Smith: I really can't tell you and speculate how many teams are like that. We will submit our first ballots this afternoon probably around [4 p.m. ET] after we do administrative work, talk about teams. Certainly a team or teams have an opportunity to get some quality wins to add to their résumé. But, really, there's five thousand games played throughout the season. The tournament is very small compared to the number of games that are played during the gauntlet, which is the regular season. Really you might be able to have an impact in your first game, depending when your tournament is, maybe your second game. The reality is [the teams that will be] most advantaged by the tournament are those who come through and win it and become automatic qualifiers. A team can enhance their résumé a little bit.

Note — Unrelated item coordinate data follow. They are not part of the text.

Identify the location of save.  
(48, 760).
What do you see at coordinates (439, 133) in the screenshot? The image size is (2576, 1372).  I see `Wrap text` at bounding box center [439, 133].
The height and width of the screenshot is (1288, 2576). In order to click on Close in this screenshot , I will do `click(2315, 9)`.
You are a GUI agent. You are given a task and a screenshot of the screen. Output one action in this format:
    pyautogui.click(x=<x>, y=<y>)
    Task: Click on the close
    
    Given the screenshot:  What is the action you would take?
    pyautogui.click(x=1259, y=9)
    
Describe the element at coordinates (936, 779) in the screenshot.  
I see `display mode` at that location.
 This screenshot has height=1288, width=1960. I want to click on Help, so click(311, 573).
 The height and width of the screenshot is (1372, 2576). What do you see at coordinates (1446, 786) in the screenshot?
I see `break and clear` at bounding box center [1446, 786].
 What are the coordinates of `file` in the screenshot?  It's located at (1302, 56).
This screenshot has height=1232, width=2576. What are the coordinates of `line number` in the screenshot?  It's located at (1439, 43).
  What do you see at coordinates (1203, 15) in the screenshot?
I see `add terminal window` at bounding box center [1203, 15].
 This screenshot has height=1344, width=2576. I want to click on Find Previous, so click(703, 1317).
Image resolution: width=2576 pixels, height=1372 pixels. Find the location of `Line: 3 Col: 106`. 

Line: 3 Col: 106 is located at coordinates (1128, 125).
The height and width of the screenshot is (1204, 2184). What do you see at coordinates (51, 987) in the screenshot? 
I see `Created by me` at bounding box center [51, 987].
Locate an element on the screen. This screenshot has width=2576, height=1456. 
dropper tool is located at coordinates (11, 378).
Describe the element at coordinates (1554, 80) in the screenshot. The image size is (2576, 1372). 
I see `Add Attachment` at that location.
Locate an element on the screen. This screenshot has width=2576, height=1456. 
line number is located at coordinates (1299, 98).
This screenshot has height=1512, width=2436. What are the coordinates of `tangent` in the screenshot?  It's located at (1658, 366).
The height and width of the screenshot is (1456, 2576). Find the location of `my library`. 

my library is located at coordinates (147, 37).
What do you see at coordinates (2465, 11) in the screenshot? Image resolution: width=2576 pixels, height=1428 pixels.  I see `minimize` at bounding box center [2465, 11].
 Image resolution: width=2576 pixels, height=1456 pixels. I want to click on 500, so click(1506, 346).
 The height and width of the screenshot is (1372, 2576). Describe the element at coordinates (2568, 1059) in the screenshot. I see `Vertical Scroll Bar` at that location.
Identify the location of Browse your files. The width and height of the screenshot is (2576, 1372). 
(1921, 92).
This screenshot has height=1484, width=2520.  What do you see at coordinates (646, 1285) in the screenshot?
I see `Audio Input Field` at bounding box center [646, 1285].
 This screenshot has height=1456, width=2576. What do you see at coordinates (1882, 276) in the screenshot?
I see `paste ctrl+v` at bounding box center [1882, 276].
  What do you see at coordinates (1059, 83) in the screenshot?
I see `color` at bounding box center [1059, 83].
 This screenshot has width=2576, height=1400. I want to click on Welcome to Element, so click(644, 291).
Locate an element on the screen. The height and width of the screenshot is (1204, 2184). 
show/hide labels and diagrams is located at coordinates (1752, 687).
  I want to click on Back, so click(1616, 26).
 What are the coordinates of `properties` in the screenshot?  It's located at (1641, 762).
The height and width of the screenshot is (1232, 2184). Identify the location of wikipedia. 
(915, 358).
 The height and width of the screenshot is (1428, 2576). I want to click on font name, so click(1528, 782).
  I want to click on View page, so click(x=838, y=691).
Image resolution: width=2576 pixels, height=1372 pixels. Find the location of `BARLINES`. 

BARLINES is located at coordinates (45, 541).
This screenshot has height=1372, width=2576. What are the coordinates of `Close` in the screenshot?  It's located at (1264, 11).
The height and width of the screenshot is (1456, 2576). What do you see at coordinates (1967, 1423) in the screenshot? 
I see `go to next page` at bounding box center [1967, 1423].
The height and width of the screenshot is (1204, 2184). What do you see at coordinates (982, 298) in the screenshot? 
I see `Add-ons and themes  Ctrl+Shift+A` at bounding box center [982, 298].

Q. How committed is the committee to putting the first four participants into a second and third-round site nearby Dayton? Is there one predominant challenge in dealing with this whole 'first four' concept this year?

Smith: We will do everything we can to pay close attention to geography and respect travel. We try to do that every year. But we won't sacrifice the integrity of the seeding process to do that. So it's likely that we could have a team coming from an out of market distance to Dayton. We have prepared. We've done our preplanning to be able to on Sunday help those institutions with travel. We're really lucky because we have sites in D.C., Charlotte, Chicago, Cleveland that are options, reasonable options, for those teams to advance to. We have things set up for us in a good way when we face that moment. Hopefully we can respect geography.

Again, so everybody is aware, we will not sacrifice seed for that. We go through a tough process to seed teams appropriately and with respect to the competition nationally. So we won't step out of that in order to address the geography issues. As it is, we'll do the best we can.